Saved entries

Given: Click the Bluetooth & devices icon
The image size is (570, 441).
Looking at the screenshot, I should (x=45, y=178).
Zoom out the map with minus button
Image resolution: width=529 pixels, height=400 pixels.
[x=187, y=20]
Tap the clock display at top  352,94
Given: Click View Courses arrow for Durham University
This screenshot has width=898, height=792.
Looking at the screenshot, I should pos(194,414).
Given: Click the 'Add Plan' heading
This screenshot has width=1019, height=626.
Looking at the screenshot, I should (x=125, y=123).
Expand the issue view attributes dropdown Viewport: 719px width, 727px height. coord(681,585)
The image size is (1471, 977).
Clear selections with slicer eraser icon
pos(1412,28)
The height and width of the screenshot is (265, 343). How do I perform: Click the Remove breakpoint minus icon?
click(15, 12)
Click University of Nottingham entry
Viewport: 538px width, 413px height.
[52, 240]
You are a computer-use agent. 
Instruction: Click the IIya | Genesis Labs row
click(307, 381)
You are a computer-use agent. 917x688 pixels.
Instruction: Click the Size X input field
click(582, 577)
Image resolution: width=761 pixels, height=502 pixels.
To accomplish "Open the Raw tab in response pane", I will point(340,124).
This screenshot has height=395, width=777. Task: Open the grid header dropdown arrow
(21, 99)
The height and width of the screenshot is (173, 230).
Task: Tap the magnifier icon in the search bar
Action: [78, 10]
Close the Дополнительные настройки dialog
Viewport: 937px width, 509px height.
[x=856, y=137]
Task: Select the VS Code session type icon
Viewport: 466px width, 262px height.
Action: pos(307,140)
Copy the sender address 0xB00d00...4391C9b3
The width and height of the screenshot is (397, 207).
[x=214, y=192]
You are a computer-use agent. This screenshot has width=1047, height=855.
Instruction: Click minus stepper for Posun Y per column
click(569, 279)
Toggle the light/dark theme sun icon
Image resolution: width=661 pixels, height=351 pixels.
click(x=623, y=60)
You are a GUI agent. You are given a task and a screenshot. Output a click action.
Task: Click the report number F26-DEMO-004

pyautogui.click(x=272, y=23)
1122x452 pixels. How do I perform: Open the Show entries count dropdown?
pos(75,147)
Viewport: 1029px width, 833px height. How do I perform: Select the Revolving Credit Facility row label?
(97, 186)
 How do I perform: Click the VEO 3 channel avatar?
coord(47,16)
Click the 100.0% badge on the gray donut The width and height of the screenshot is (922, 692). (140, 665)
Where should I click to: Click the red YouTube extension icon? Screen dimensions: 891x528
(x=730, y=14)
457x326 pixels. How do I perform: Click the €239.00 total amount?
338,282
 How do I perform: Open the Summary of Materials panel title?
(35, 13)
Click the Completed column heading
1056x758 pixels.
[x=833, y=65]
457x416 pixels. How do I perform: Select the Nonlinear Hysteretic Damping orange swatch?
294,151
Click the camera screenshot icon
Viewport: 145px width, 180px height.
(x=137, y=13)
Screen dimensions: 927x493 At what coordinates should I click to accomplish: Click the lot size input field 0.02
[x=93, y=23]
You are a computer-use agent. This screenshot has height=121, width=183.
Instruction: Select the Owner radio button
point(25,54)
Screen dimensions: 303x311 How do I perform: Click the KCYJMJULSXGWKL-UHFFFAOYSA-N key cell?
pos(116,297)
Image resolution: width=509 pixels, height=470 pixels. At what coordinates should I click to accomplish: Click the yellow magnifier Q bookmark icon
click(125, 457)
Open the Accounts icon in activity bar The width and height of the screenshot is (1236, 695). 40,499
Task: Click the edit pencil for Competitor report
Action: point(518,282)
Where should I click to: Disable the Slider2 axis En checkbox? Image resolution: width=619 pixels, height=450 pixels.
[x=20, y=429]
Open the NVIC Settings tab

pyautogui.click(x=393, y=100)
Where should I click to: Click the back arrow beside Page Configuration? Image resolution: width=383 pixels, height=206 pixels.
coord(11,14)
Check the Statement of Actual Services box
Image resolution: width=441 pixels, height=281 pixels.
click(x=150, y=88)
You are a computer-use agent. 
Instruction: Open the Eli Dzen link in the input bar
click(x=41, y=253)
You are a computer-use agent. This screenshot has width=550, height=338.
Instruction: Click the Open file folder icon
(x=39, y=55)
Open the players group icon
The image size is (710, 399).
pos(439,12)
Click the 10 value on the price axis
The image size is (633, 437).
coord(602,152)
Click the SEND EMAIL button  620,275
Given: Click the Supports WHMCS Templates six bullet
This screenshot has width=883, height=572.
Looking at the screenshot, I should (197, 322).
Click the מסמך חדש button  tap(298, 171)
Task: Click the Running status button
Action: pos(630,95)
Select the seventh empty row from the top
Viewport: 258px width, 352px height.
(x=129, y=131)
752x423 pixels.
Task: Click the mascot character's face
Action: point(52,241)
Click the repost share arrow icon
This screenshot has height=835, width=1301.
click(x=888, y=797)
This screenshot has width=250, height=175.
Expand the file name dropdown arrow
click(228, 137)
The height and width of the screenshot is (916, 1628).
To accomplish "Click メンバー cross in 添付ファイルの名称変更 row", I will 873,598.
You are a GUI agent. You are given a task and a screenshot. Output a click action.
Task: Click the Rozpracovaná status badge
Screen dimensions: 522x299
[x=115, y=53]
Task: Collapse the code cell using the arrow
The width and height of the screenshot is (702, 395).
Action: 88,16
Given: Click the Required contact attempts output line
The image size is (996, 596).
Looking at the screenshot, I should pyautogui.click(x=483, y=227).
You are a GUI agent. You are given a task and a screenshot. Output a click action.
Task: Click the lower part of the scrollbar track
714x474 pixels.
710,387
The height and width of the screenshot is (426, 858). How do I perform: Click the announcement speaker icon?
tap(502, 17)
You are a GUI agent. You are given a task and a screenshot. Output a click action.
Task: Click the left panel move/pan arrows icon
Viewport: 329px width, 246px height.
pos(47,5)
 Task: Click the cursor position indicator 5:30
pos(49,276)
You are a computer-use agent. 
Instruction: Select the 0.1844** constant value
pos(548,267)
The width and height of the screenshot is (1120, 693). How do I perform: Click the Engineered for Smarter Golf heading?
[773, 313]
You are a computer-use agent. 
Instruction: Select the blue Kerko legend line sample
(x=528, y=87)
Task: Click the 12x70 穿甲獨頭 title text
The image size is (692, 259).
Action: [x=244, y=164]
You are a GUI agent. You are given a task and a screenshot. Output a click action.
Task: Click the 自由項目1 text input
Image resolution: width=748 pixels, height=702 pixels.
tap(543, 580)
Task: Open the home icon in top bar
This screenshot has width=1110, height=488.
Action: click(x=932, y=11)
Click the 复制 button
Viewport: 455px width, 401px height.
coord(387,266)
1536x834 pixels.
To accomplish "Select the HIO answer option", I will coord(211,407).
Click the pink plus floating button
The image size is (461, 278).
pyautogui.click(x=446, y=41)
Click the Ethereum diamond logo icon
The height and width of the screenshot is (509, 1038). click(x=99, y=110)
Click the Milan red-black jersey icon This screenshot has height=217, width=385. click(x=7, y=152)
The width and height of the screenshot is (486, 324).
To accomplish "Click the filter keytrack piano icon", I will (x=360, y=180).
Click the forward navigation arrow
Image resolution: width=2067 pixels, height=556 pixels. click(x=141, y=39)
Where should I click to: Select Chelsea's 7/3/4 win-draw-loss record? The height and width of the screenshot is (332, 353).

#### [WHAT THE TASK REQUIRES]
Once the records end, copy them all again exactly.

#### [TASK RESPONSE]
Given: Click the Bluetooth & devices icon
The image size is (570, 441).
Looking at the screenshot, I should (x=45, y=178).
Zoom out the map with minus button
Image resolution: width=529 pixels, height=400 pixels.
[x=187, y=20]
Tap the clock display at top  352,94
Given: Click View Courses arrow for Durham University
This screenshot has width=898, height=792.
Looking at the screenshot, I should pos(194,414).
Given: Click the 'Add Plan' heading
This screenshot has width=1019, height=626.
Looking at the screenshot, I should (x=125, y=123).
Expand the issue view attributes dropdown Viewport: 719px width, 727px height. coord(681,585)
The image size is (1471, 977).
Clear selections with slicer eraser icon
pos(1412,28)
The height and width of the screenshot is (265, 343). How do I perform: Click the Remove breakpoint minus icon?
click(15, 12)
Click University of Nottingham entry
Viewport: 538px width, 413px height.
[52, 240]
You are a computer-use agent. 
Instruction: Click the IIya | Genesis Labs row
click(307, 381)
You are a computer-use agent. 917x688 pixels.
Instruction: Click the Size X input field
click(582, 577)
Image resolution: width=761 pixels, height=502 pixels.
To accomplish "Open the Raw tab in response pane", I will point(340,124).
This screenshot has height=395, width=777. Task: Open the grid header dropdown arrow
(21, 99)
The height and width of the screenshot is (173, 230).
Task: Tap the magnifier icon in the search bar
Action: [78, 10]
Close the Дополнительные настройки dialog
Viewport: 937px width, 509px height.
[x=856, y=137]
Task: Select the VS Code session type icon
Viewport: 466px width, 262px height.
Action: pos(307,140)
Copy the sender address 0xB00d00...4391C9b3
The width and height of the screenshot is (397, 207).
[x=214, y=192]
You are a computer-use agent. This screenshot has width=1047, height=855.
Instruction: Click minus stepper for Posun Y per column
click(569, 279)
Toggle the light/dark theme sun icon
Image resolution: width=661 pixels, height=351 pixels.
click(x=623, y=60)
You are a GUI agent. You are given a task and a screenshot. Output a click action.
Task: Click the report number F26-DEMO-004

pyautogui.click(x=272, y=23)
1122x452 pixels. How do I perform: Open the Show entries count dropdown?
pos(75,147)
Viewport: 1029px width, 833px height. How do I perform: Select the Revolving Credit Facility row label?
(97, 186)
 How do I perform: Click the VEO 3 channel avatar?
coord(47,16)
Click the 100.0% badge on the gray donut The width and height of the screenshot is (922, 692). (140, 665)
Where should I click to: Click the red YouTube extension icon? Screen dimensions: 891x528
(x=730, y=14)
457x326 pixels. How do I perform: Click the €239.00 total amount?
338,282
 How do I perform: Open the Summary of Materials panel title?
(35, 13)
Click the Completed column heading
1056x758 pixels.
[x=833, y=65]
457x416 pixels. How do I perform: Select the Nonlinear Hysteretic Damping orange swatch?
294,151
Click the camera screenshot icon
Viewport: 145px width, 180px height.
(x=137, y=13)
Screen dimensions: 927x493 At what coordinates should I click to accomplish: Click the lot size input field 0.02
[x=93, y=23]
You are a computer-use agent. This screenshot has height=121, width=183.
Instruction: Select the Owner radio button
point(25,54)
Screen dimensions: 303x311 How do I perform: Click the KCYJMJULSXGWKL-UHFFFAOYSA-N key cell?
pos(116,297)
Image resolution: width=509 pixels, height=470 pixels. At what coordinates should I click to accomplish: Click the yellow magnifier Q bookmark icon
click(125, 457)
Open the Accounts icon in activity bar The width and height of the screenshot is (1236, 695). 40,499
Task: Click the edit pencil for Competitor report
Action: point(518,282)
Where should I click to: Disable the Slider2 axis En checkbox? Image resolution: width=619 pixels, height=450 pixels.
[x=20, y=429]
Open the NVIC Settings tab

pyautogui.click(x=393, y=100)
Where should I click to: Click the back arrow beside Page Configuration? Image resolution: width=383 pixels, height=206 pixels.
coord(11,14)
Check the Statement of Actual Services box
Image resolution: width=441 pixels, height=281 pixels.
click(x=150, y=88)
You are a computer-use agent. 
Instruction: Open the Eli Dzen link in the input bar
click(x=41, y=253)
You are a computer-use agent. This screenshot has width=550, height=338.
Instruction: Click the Open file folder icon
(x=39, y=55)
Open the players group icon
The image size is (710, 399).
pos(439,12)
Click the 10 value on the price axis
The image size is (633, 437).
coord(602,152)
Click the SEND EMAIL button  620,275
Given: Click the Supports WHMCS Templates six bullet
This screenshot has width=883, height=572.
Looking at the screenshot, I should (197, 322).
Click the מסמך חדש button  tap(298, 171)
Task: Click the Running status button
Action: pos(630,95)
Select the seventh empty row from the top
Viewport: 258px width, 352px height.
(x=129, y=131)
752x423 pixels.
Task: Click the mascot character's face
Action: point(52,241)
Click the repost share arrow icon
This screenshot has height=835, width=1301.
click(x=888, y=797)
This screenshot has width=250, height=175.
Expand the file name dropdown arrow
click(228, 137)
The height and width of the screenshot is (916, 1628).
To accomplish "Click メンバー cross in 添付ファイルの名称変更 row", I will 873,598.
You are a GUI agent. You are given a task and a screenshot. Output a click action.
Task: Click the Rozpracovaná status badge
Screen dimensions: 522x299
[x=115, y=53]
Task: Collapse the code cell using the arrow
The width and height of the screenshot is (702, 395).
Action: 88,16
Given: Click the Required contact attempts output line
The image size is (996, 596).
Looking at the screenshot, I should pyautogui.click(x=483, y=227).
You are a GUI agent. You are given a task and a screenshot. Output a click action.
Task: Click the lower part of the scrollbar track
714x474 pixels.
710,387
The height and width of the screenshot is (426, 858). How do I perform: Click the announcement speaker icon?
tap(502, 17)
You are a GUI agent. You are given a task and a screenshot. Output a click action.
Task: Click the left panel move/pan arrows icon
Viewport: 329px width, 246px height.
pos(47,5)
 Task: Click the cursor position indicator 5:30
pos(49,276)
You are a computer-use agent. 
Instruction: Select the 0.1844** constant value
pos(548,267)
The width and height of the screenshot is (1120, 693). How do I perform: Click the Engineered for Smarter Golf heading?
[773, 313]
You are a computer-use agent. 
Instruction: Select the blue Kerko legend line sample
(x=528, y=87)
Task: Click the 12x70 穿甲獨頭 title text
The image size is (692, 259).
Action: [x=244, y=164]
You are a GUI agent. You are given a task and a screenshot. Output a click action.
Task: Click the 自由項目1 text input
Image resolution: width=748 pixels, height=702 pixels.
tap(543, 580)
Task: Open the home icon in top bar
This screenshot has width=1110, height=488.
Action: click(x=932, y=11)
Click the 复制 button
Viewport: 455px width, 401px height.
coord(387,266)
1536x834 pixels.
To accomplish "Select the HIO answer option", I will coord(211,407).
Click the pink plus floating button
The image size is (461, 278).
pyautogui.click(x=446, y=41)
Click the Ethereum diamond logo icon
The height and width of the screenshot is (509, 1038). click(x=99, y=110)
Click the Milan red-black jersey icon This screenshot has height=217, width=385. click(x=7, y=152)
The width and height of the screenshot is (486, 324).
To accomplish "Click the filter keytrack piano icon", I will (x=360, y=180).
Click the forward navigation arrow
Image resolution: width=2067 pixels, height=556 pixels. click(x=141, y=39)
Where should I click to: Select Chelsea's 7/3/4 win-draw-loss record? The height and width of the screenshot is (332, 353).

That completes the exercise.